Items from a data source:
'''

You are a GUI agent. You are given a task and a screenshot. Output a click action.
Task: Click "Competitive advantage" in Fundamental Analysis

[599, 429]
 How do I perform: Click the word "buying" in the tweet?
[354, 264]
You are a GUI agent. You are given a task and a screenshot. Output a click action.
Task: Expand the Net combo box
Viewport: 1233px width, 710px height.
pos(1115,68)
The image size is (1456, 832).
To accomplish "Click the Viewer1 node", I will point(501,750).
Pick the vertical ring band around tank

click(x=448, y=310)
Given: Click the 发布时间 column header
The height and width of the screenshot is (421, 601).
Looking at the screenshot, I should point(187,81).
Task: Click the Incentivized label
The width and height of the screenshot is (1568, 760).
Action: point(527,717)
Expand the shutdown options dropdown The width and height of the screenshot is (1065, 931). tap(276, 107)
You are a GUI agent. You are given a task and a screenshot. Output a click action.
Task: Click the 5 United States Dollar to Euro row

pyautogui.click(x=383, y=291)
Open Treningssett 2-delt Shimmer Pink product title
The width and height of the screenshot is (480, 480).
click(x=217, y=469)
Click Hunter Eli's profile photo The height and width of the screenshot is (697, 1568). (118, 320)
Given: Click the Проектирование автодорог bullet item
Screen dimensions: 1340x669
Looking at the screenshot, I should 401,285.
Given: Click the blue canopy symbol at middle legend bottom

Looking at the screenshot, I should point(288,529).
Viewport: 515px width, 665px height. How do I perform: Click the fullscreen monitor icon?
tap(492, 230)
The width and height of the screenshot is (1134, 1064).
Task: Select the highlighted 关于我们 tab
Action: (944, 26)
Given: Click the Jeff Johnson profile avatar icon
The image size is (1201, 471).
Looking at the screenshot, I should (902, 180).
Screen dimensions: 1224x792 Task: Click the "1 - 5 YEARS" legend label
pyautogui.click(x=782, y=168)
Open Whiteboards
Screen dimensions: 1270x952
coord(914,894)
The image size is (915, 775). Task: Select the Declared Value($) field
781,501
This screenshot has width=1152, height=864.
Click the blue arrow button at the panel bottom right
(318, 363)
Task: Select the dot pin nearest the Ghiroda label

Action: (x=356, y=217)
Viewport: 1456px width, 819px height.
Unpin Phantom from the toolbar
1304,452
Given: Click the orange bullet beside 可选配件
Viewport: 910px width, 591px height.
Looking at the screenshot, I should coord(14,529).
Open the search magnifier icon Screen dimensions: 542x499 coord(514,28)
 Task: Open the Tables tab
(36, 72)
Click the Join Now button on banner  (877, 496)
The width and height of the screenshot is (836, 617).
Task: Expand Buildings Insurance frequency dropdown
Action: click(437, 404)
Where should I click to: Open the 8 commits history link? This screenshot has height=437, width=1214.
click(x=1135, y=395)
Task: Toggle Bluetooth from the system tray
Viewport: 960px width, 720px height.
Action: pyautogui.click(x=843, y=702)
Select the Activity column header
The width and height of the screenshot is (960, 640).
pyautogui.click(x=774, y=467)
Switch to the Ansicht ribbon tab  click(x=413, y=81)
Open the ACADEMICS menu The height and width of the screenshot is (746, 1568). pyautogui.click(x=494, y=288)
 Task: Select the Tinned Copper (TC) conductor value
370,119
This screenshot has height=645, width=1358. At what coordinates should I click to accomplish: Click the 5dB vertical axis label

'''

- _Directions for this task_
Take every line above carrying "bullet" and return it.

- _Reply_
Given: Click the Проектирование автодорог bullet item
Given: Click the orange bullet beside 可选配件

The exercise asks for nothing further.